The Bigleaf Maple is a tree native to the wet forests of the Pacific Northwest, famous for hosting leaves that can grow to an unbelievable 1.5 feet in width. However, new research from the University of Washington predicts a bleak future for the Bigleaf Maple.

Hikers, residents, and scientists have observed an increasing number of stressed and dying Bigleaf Maples since 2011. The new study has concluded that the root cause of this decline is the increasingly hot and dry summers in Washington, ultimately weakening the tree immune systems.

“These trees can tolerate a lot, but once you start throwing in other factors, particularly severe summer drought as in recent years, it stresses the trees and can lead to their death,” explained study co-author Patrick Tobin, associate professor in the UW School of Environmental and Forest Sciences.

While climate change is an obvious culprit for the change in Washington’s climate, the study found that human development is another key contributor.

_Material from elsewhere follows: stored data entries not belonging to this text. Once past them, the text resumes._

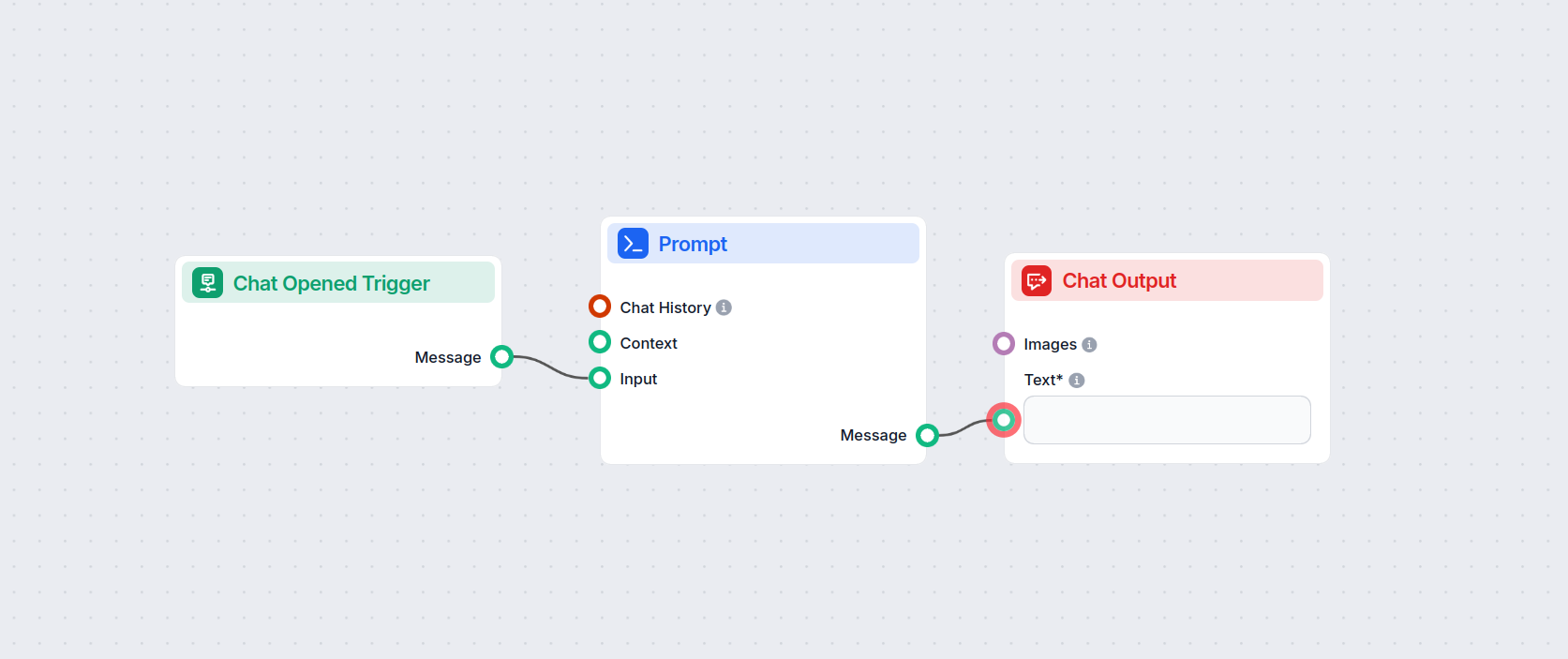Click the Chat History label
Screen dimensions: 1568x659
click(x=665, y=307)
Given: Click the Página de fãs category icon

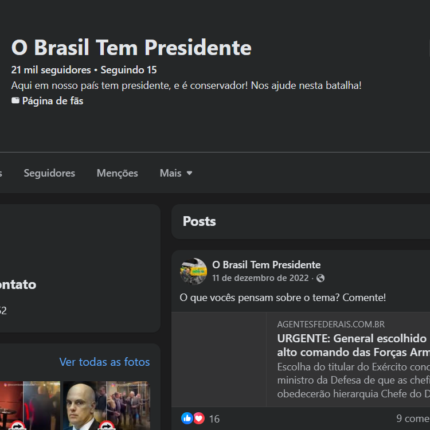Looking at the screenshot, I should (x=15, y=100).
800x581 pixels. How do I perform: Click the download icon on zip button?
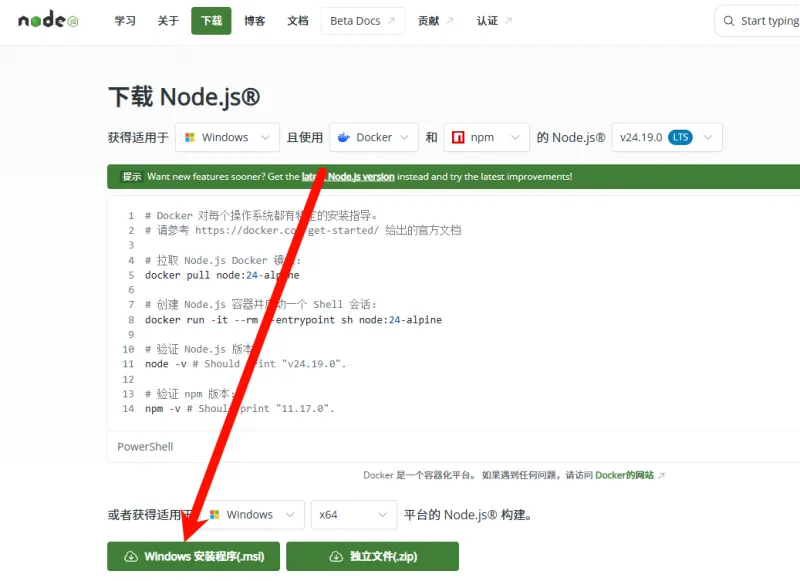tap(336, 557)
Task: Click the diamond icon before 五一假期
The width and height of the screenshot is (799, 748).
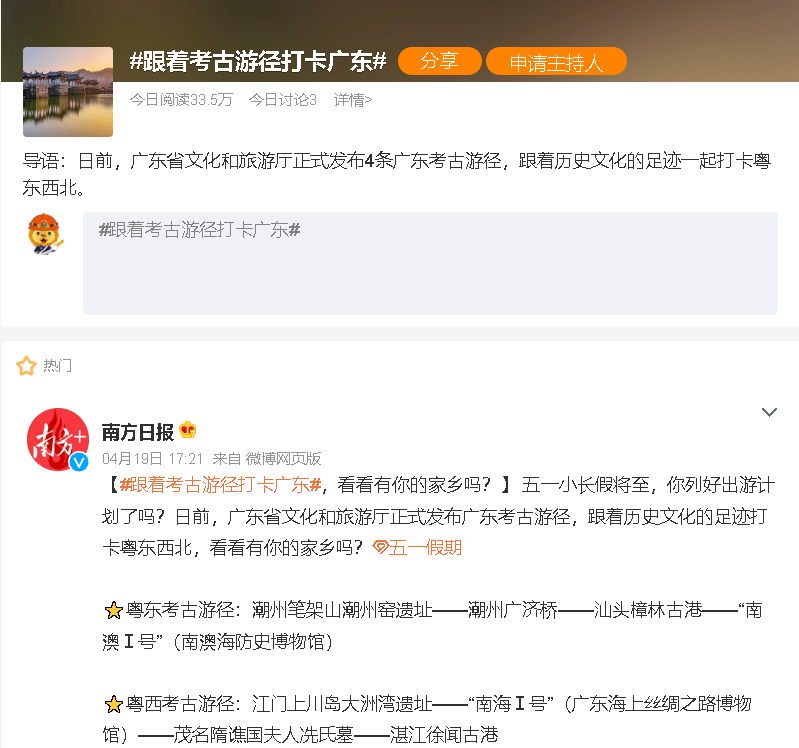Action: pyautogui.click(x=380, y=548)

The research showed that the Bigleaf Maples are significantly less likely to survive in hot urban areas, near roads, and other man-made structures.

“Managing, protecting, and utilizing our urban and wild ecosystems in the face of climate change and human population growth is and will continue to be one of the major challenges facing us,” stated lead author Jacob Betzen, a biological technician with the U.S. Forest Service.

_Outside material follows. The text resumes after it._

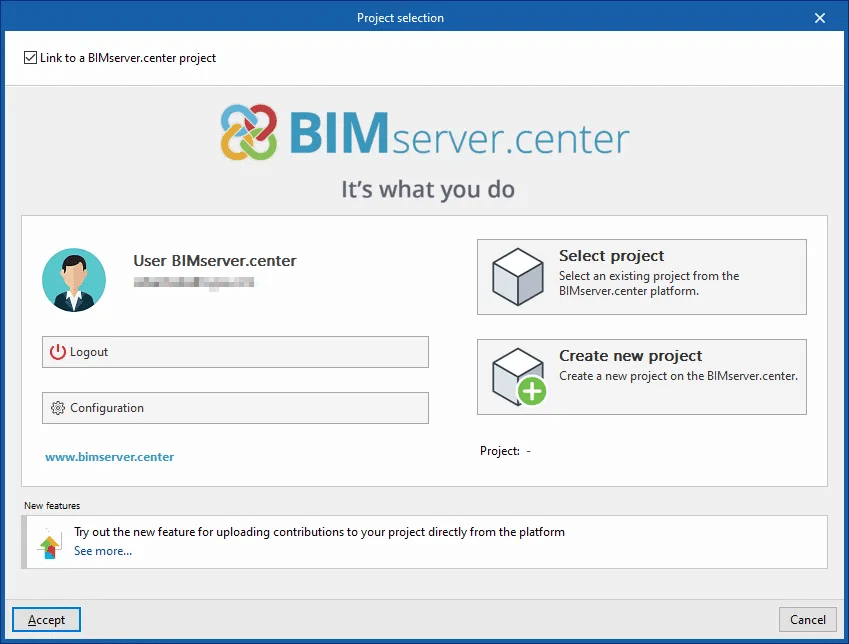Image resolution: width=849 pixels, height=644 pixels.
Task: Uncheck Link to a BIMserver.center project
Action: pos(30,58)
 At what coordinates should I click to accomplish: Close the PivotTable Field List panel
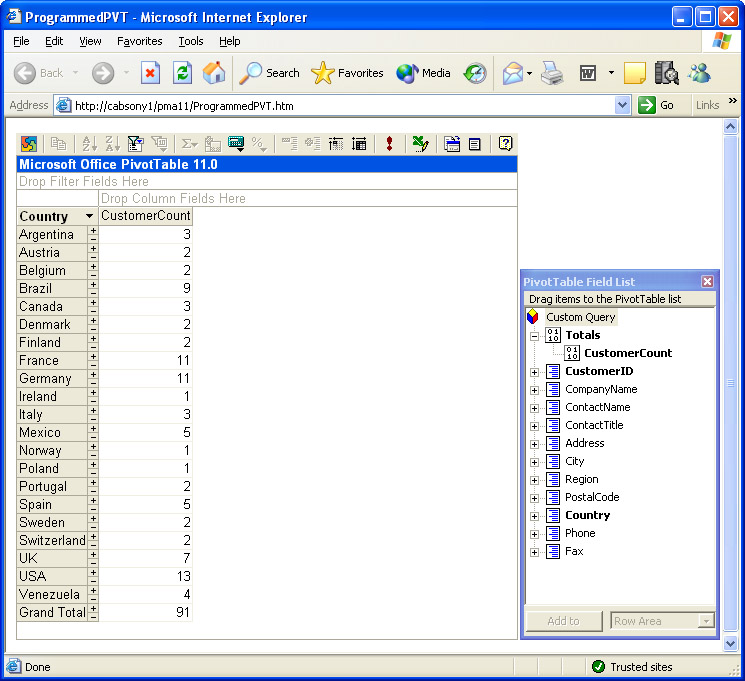click(x=707, y=282)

The researchers revisited 36 roadside and 59 pastoral sites of Bigleaf Maples, collecting soil, leaves, stems, and tree cores from locations that had previously been sampled in 2014 and 2015. Tree cores allow scientists to analyze the age, weather history, and growth rate of trees without cutting them down, a process that showed that over a quarter of the 95 trees were declining rapidly.

“These results show that summer heat and drought impact the health of iconic tree species of Washington, like bigleaf maple, even in Western Washington, a region known for abundant precipitation. Health impacts to our forests and tree species are likely to continue as we have increased periods of drought each year,” said co-author Amy Ramsey, an environmental planner and forest pathologist with Washington DNR.

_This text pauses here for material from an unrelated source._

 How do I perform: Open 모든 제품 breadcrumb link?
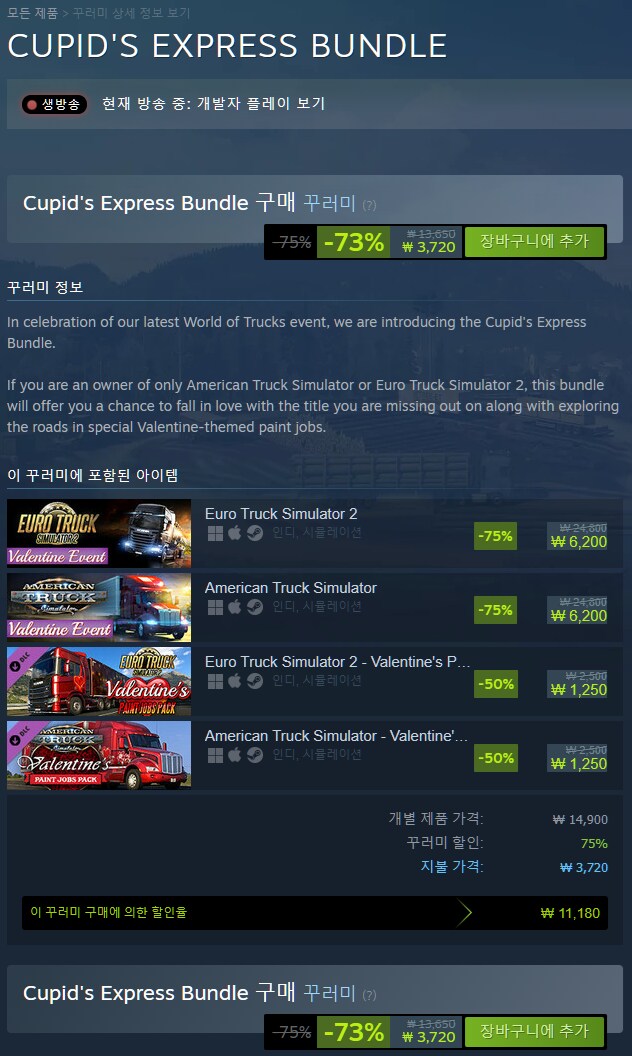pyautogui.click(x=32, y=13)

Whilst it is likely too late to prevent the already rising heat and dryness of summers in Washington, Betzen and his co-researchers hope that the findings will encourage conservation efforts. Preventing the urbanization of suitable forest habitats, using seed stock better, and treating Bigleaf Maples already present in urban areas all present themselves as potentially effective conservation methods.

The research is published in the journal Forest Ecology and Management.